Implementation of health interventions occurs within health systems – dynamic and complex arrangements that shape the distribution of health and related resources, structure, and power [1] – and impacts health equity, for better or worse. The complex and dynamic interactions within health systems may be more significant for implementation in low- and middle-income countries (LMIC) [2, 3], and may constrain implementation outcomes and their impact on health equity given the resource limitation in these settings [4]. Implementation of evidence-supported health interventions (ESI) – encompassing programs, policies, and individual practices [5] – do not occur in a vacuum. The adoption of evidence involves people, power, politics, and not just science [6, 7], which makes the impact of implementing ESI on health equity less predictable – especially in places where institutions, norms, and enforcements are less well-established.

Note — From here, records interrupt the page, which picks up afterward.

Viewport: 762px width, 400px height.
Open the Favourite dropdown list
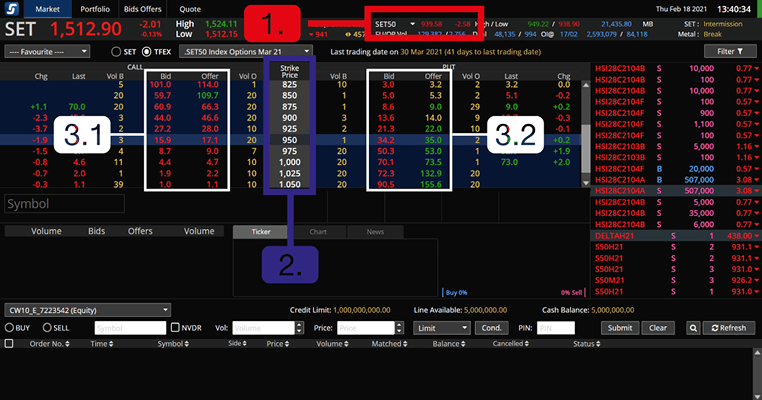(x=47, y=50)
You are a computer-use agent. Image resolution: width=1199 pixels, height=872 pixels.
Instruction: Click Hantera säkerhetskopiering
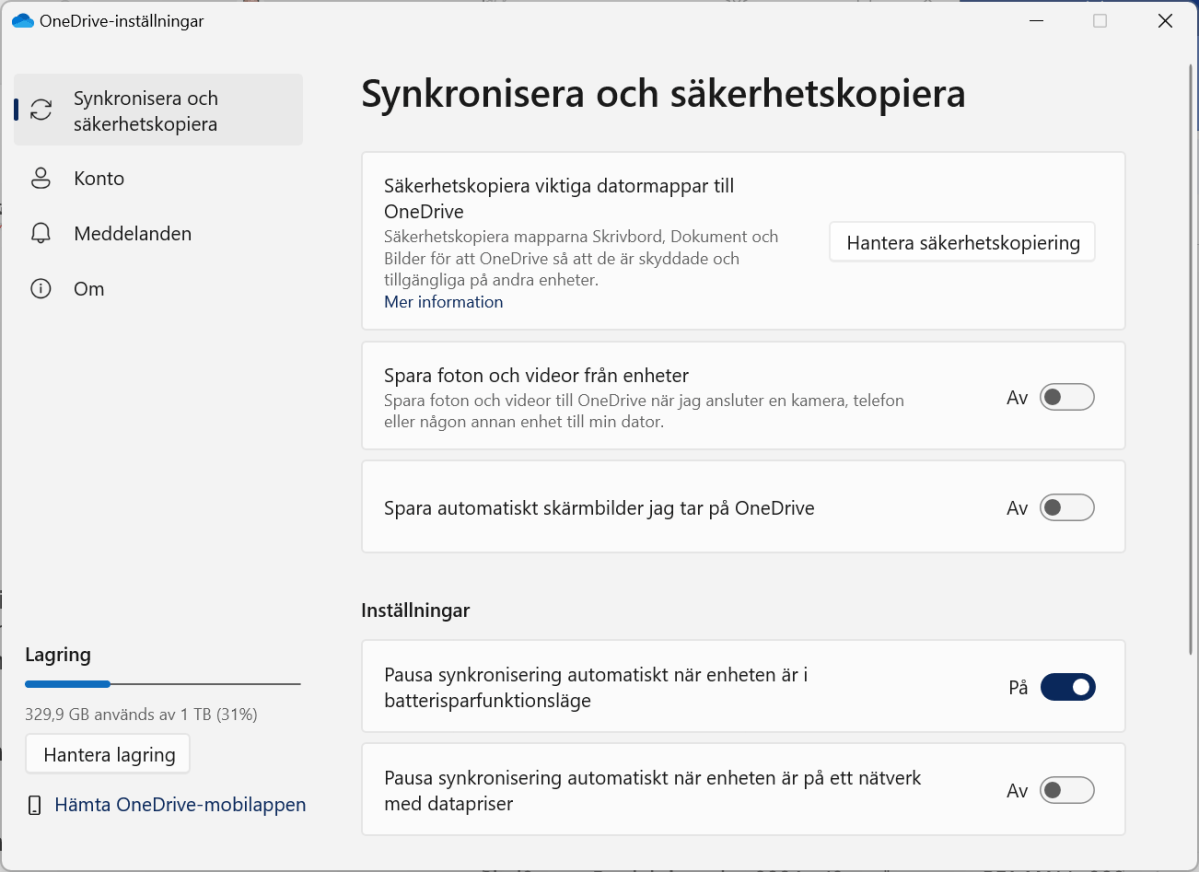click(961, 241)
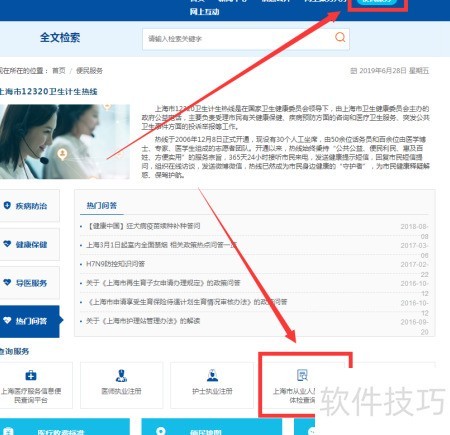Click the 医师执业注册 doctor icon
The image size is (450, 435).
pyautogui.click(x=121, y=375)
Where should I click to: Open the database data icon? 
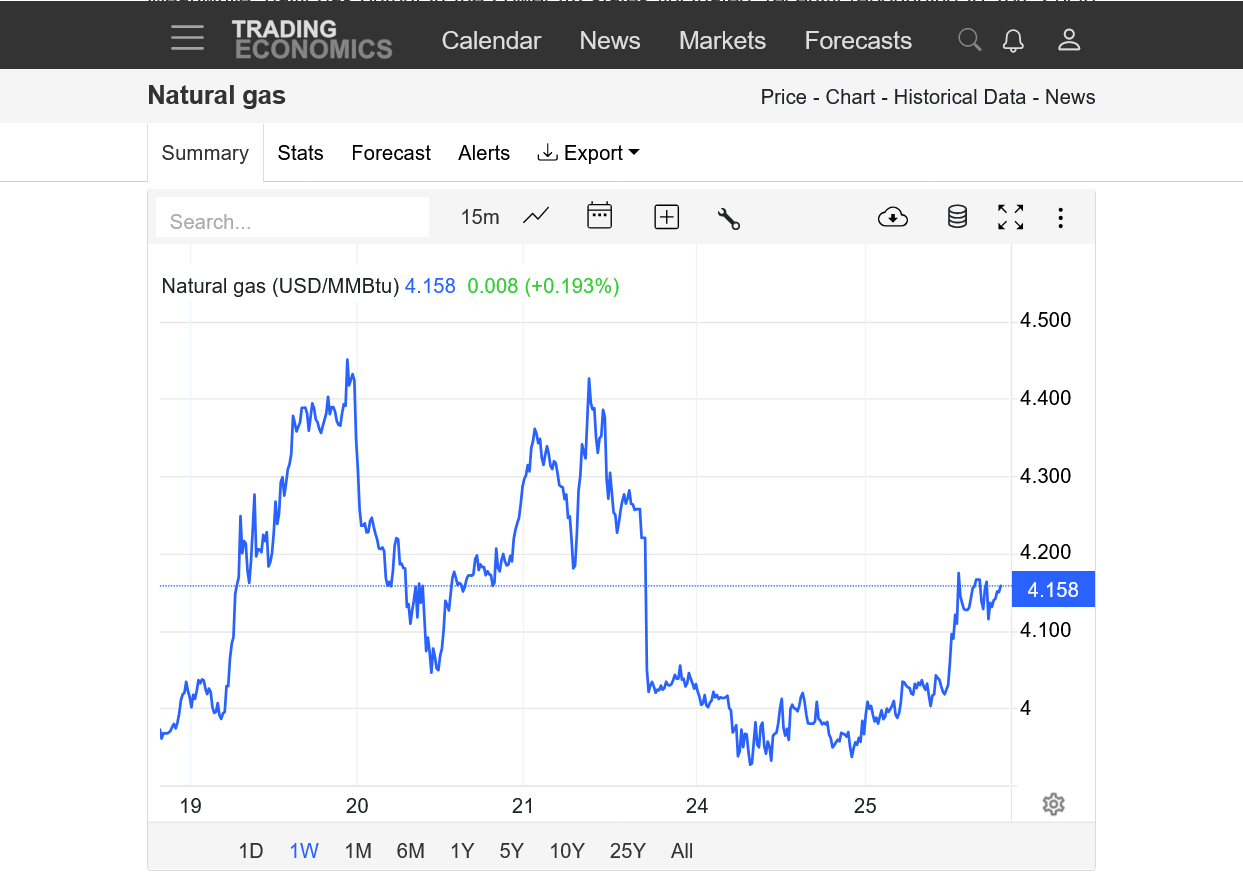(x=957, y=217)
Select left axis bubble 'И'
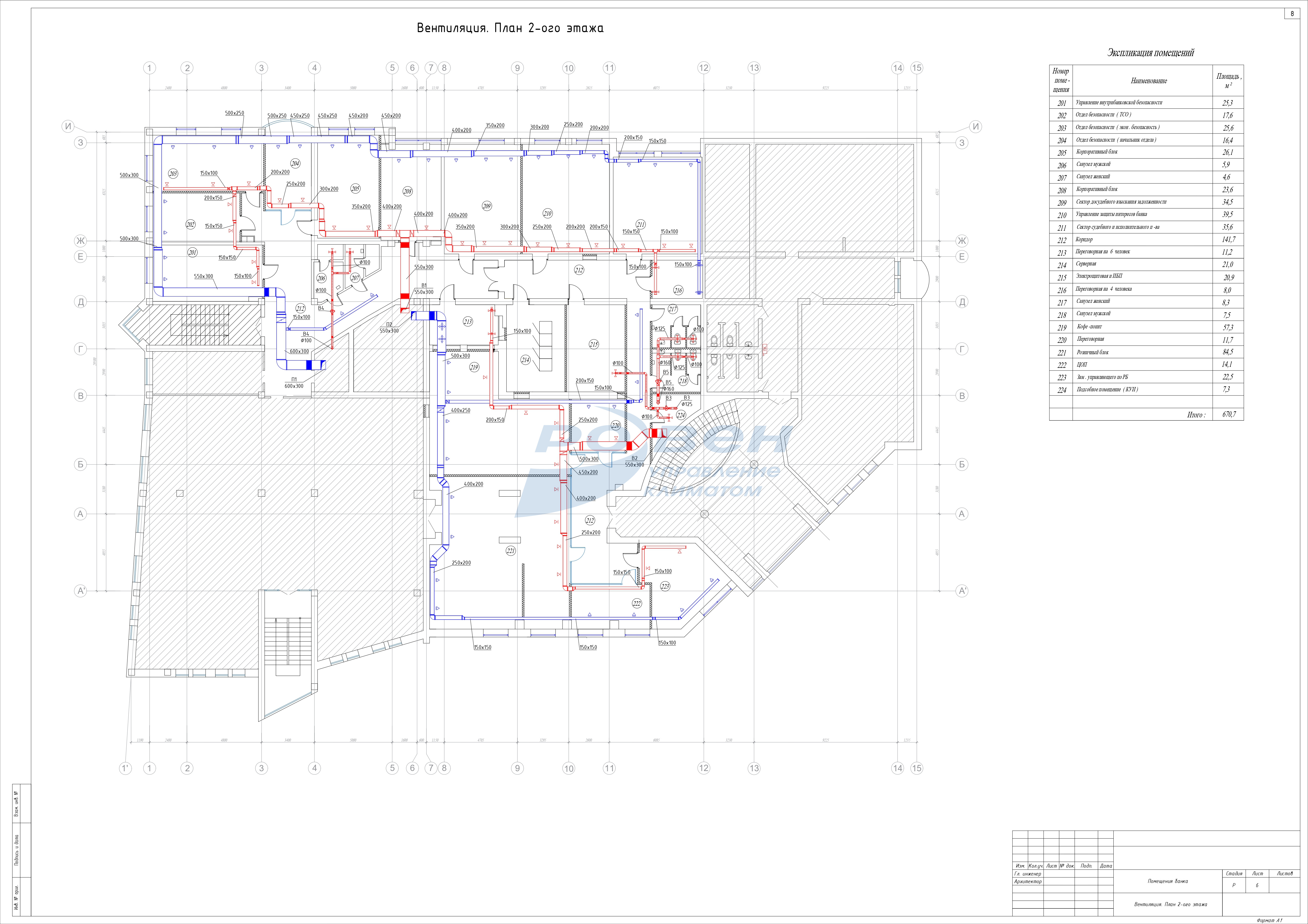 67,127
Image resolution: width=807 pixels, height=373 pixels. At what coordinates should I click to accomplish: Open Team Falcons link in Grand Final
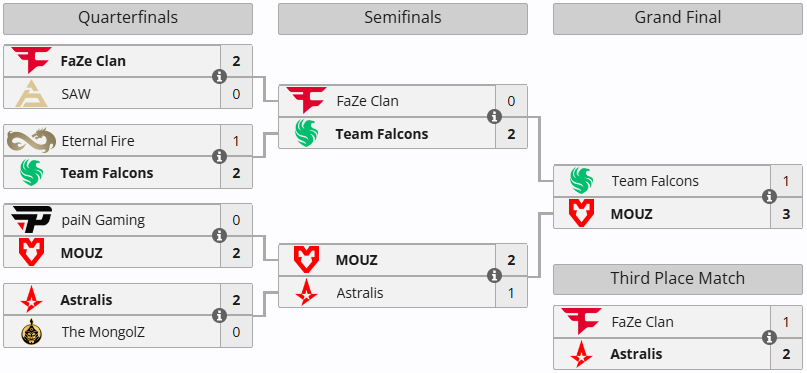click(655, 181)
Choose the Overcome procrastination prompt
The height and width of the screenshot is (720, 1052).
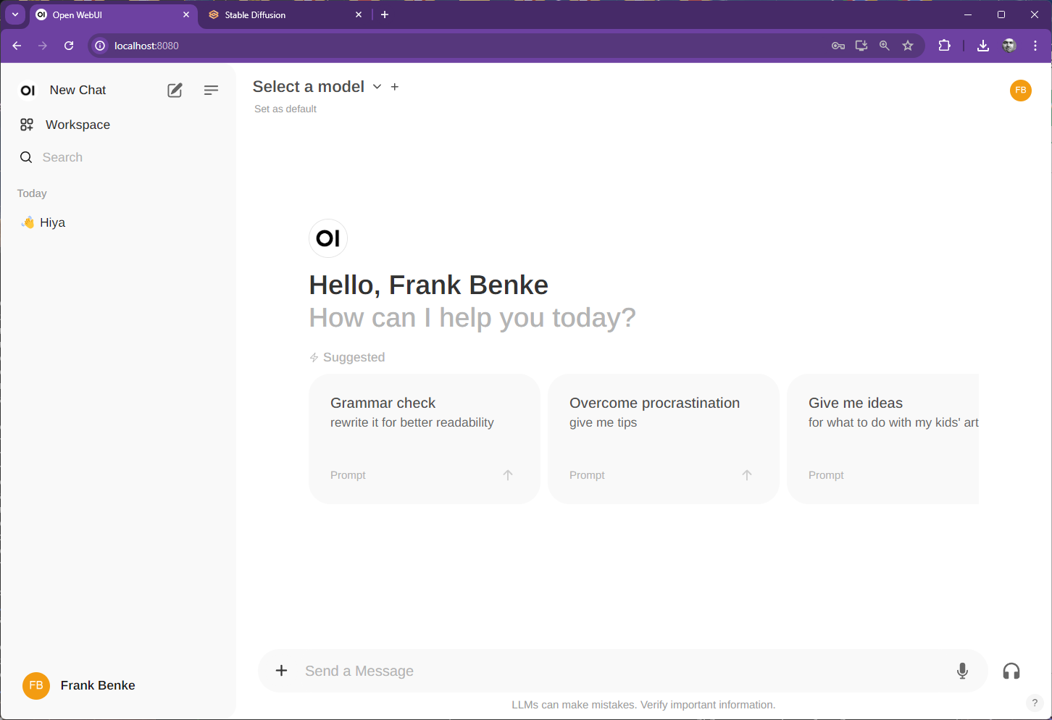pos(663,438)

Hence, there has been an increased call for implementation research (IR) to systematically address issues of health equity [8,9,10,11]. IR is sometimes interchangeably called implementation science (IS) or considered a sub-domain of IS applied to improving healthcare and health impact [12,13,14]. It is defined as “the scientific inquiry into questions concerning implementation, i.e., the act of carrying an intention (e.g., ESI) into effect” [5]. This encompasses the specification of implementation strategies that are fit for context and purpose, and explication of pathways and outcomes through which ESI and strategies produce impact in real-world settings [15]. Health equity is defined as “everyone having a fair and just opportunity to be as healthy as possible” [16]. Achieving health equity through IR requires insightful analyses of systems and policies in which implementation is taking place, as well as an understanding of the needs, culture and history of the peoples involved. [10, 17, 18].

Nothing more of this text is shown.